Books -- reading and writing.
Home, cooking, the weather.
And whatever connections I can make between these chapters of my life.

Friday, August 8, 2014

Solving the Problems of the World Through Literature...

Or not.

I've had such great talks with kids about my book. Some of their questions about GLORY BE, about the 60s, about integration, even about my opinions, have blown me away.

Still, I feel very strongly that writers shouldn't set out to solve the problems of the world in a book. Or to teach young readers all the answers. That's not why I write. But if a book's topic relates to something going on in a child's life, in her school, on a sports team, make that connection. Just understand that the author probably didn't sit down one day and say "Hmmm, let's teach kids to be nicer to each other."

In a good book, it just happens that way.

For tips on the topic, especially as your younger child begins a new school year,
check out this article from Scholastic via Parent and Child.

I've probably only written about this one time, an interview with Children's Literature Network, linked HERE:

Of course, I know writers look for ways to connect their books to kids, teachers, parents.
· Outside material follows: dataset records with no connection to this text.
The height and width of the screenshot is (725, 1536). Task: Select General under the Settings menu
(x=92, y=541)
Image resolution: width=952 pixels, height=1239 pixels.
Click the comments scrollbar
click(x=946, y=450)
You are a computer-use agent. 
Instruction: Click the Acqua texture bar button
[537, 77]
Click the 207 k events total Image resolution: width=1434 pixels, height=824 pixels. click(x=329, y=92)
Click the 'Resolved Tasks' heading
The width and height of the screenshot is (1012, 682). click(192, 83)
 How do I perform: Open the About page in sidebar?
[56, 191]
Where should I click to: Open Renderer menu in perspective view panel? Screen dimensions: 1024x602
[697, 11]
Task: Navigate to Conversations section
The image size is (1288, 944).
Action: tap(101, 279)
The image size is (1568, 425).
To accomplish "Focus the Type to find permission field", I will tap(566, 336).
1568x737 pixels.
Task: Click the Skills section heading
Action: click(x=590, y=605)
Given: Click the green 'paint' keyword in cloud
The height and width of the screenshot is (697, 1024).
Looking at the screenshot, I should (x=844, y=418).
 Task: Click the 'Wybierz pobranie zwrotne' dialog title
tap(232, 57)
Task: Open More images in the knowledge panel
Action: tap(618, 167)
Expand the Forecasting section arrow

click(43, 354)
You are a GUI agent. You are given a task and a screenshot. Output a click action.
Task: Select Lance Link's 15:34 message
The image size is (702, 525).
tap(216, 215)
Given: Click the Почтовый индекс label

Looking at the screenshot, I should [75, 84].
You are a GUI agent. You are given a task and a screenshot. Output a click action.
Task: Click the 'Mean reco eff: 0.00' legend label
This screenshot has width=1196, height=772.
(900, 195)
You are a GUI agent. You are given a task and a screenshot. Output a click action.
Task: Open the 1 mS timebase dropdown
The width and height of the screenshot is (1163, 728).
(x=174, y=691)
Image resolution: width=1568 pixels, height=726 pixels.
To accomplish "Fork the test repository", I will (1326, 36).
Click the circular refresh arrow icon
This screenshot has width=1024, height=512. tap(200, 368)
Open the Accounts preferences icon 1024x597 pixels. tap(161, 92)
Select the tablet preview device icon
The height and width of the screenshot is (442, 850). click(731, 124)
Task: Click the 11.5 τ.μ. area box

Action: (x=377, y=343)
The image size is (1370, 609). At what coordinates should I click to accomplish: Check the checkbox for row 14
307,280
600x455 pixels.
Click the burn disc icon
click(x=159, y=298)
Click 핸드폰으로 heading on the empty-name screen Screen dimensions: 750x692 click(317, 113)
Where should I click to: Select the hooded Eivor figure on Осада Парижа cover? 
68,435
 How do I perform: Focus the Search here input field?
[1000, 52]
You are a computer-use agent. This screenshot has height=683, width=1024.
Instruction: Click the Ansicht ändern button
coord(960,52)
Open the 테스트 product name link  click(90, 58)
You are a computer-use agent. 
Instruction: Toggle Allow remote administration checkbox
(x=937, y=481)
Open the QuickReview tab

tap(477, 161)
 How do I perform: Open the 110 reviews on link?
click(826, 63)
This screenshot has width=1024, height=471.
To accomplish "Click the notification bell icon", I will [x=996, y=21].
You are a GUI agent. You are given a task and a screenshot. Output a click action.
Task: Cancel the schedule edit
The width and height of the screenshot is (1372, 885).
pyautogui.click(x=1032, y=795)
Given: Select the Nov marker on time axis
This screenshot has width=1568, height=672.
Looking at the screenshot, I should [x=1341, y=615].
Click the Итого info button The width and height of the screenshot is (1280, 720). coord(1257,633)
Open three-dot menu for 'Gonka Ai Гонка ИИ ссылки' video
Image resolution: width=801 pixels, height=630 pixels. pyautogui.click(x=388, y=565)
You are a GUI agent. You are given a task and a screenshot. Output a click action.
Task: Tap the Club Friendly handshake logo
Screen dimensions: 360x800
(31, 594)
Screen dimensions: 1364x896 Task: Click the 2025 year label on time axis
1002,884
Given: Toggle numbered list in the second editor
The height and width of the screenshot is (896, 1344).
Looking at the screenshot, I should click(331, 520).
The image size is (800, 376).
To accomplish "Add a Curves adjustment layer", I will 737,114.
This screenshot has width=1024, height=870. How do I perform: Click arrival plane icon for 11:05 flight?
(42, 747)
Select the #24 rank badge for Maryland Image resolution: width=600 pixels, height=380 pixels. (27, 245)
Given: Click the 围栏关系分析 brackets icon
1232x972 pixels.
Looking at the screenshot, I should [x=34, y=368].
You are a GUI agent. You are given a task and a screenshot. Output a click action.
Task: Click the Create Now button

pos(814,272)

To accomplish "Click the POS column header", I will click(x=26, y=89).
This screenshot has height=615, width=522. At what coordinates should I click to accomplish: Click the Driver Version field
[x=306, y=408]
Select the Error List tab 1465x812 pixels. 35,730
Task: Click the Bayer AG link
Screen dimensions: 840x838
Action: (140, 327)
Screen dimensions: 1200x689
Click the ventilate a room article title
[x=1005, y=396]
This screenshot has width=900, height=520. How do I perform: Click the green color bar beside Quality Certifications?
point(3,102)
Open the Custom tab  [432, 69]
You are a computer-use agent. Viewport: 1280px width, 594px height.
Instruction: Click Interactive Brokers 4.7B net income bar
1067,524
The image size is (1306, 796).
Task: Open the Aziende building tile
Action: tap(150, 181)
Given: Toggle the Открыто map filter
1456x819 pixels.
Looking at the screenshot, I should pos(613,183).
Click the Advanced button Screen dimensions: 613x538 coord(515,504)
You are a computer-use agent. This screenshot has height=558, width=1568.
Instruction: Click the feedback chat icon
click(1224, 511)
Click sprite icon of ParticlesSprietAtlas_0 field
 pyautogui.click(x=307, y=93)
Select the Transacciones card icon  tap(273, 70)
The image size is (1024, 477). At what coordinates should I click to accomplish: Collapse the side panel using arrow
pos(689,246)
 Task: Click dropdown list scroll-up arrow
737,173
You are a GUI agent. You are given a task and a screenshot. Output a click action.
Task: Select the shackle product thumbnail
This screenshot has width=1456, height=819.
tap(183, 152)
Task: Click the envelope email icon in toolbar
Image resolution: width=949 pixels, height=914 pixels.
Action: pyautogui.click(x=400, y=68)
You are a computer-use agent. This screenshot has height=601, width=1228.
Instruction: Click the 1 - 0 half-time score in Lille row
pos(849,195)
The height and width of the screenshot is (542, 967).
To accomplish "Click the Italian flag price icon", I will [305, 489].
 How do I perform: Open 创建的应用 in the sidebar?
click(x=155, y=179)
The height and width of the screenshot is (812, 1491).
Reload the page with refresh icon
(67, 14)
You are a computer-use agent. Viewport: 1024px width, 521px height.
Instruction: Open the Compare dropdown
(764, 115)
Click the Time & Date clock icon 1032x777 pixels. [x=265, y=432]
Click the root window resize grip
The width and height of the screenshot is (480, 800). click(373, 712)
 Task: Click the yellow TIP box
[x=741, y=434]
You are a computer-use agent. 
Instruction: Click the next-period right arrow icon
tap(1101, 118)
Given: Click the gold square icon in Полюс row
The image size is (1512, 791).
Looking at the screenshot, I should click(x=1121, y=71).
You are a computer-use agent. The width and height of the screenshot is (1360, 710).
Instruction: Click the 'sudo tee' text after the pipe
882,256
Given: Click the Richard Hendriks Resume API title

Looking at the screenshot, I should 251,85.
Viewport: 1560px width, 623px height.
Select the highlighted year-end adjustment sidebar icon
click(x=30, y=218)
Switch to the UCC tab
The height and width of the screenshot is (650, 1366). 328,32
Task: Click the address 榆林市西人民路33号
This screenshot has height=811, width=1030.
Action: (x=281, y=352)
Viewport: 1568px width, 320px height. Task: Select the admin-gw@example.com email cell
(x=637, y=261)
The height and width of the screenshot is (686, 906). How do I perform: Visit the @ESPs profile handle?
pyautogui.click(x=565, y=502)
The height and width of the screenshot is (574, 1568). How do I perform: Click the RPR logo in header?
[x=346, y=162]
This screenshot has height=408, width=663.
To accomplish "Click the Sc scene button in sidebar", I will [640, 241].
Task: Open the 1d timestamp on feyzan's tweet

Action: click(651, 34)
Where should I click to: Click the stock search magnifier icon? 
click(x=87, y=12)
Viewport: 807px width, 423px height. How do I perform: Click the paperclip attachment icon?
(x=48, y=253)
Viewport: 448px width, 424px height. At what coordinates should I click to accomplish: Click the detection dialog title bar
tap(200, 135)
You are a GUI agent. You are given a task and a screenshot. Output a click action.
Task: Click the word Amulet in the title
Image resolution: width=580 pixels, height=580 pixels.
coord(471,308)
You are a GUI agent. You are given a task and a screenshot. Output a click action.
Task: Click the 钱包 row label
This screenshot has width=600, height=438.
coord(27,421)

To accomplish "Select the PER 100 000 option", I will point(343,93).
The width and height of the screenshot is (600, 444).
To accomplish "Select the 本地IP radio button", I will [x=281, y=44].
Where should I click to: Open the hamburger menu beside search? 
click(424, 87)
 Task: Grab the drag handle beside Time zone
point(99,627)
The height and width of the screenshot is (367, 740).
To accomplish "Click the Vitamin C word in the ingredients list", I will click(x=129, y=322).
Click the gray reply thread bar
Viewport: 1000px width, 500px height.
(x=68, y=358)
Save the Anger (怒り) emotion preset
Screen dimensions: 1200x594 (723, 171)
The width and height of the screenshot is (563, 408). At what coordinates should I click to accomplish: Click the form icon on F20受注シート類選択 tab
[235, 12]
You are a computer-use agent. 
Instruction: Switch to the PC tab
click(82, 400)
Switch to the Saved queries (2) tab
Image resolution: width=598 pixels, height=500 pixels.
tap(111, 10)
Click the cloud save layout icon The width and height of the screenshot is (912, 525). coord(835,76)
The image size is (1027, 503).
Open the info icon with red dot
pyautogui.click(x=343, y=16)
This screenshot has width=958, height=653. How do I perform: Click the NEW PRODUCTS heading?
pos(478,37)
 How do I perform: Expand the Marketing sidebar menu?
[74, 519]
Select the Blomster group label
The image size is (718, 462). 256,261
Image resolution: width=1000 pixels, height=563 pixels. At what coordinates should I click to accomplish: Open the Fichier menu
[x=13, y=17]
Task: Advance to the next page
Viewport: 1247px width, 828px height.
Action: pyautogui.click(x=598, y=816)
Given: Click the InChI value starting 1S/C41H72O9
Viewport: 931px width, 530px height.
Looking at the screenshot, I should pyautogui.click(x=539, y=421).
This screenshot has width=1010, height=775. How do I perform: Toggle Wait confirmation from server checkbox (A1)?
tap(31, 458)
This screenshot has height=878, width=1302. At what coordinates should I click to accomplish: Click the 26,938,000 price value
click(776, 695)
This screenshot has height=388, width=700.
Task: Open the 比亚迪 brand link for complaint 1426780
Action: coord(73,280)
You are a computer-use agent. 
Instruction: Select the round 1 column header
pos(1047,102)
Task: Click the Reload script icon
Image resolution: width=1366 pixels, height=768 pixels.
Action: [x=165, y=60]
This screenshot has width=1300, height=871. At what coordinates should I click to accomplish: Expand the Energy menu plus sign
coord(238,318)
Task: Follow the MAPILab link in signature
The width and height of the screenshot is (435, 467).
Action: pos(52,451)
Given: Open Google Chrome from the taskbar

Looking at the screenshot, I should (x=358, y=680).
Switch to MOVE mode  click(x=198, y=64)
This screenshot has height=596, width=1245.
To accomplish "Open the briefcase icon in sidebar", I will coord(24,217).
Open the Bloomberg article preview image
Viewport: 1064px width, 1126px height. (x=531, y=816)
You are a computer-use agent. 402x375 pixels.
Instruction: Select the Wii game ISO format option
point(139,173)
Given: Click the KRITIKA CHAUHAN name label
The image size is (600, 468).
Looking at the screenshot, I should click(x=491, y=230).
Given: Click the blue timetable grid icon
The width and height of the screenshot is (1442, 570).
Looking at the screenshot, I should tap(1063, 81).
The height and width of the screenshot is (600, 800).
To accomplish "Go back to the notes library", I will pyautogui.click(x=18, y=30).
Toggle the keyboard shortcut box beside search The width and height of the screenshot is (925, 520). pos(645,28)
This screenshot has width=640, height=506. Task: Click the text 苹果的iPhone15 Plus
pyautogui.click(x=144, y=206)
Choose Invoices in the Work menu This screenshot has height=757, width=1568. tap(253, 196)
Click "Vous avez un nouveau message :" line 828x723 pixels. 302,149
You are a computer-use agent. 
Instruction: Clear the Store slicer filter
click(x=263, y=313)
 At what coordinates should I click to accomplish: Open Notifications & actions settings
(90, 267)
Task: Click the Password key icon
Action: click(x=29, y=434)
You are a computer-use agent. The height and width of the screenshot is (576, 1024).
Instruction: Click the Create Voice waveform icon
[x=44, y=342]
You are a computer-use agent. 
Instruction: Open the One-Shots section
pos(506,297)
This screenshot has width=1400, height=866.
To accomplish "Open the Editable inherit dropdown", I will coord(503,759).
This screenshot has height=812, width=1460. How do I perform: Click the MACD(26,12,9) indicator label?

But a good book stands on its own. No preaching necessary!
The connections, when they are made, happen magically- or so it seems.

Opinions are welcome. That's what the comment box is for.


Rosi said...

I loved the interview on the Children's Literature Network and especially the quote from Madeleine L'Engle. We all need to be reminded, "No preaching necessary." Thanks.

Augusta Scattergood said...

I think so many writers who aren't familiar with great children's books assume they are meant to teach a lesson. IMO, nothing could be further from the truth.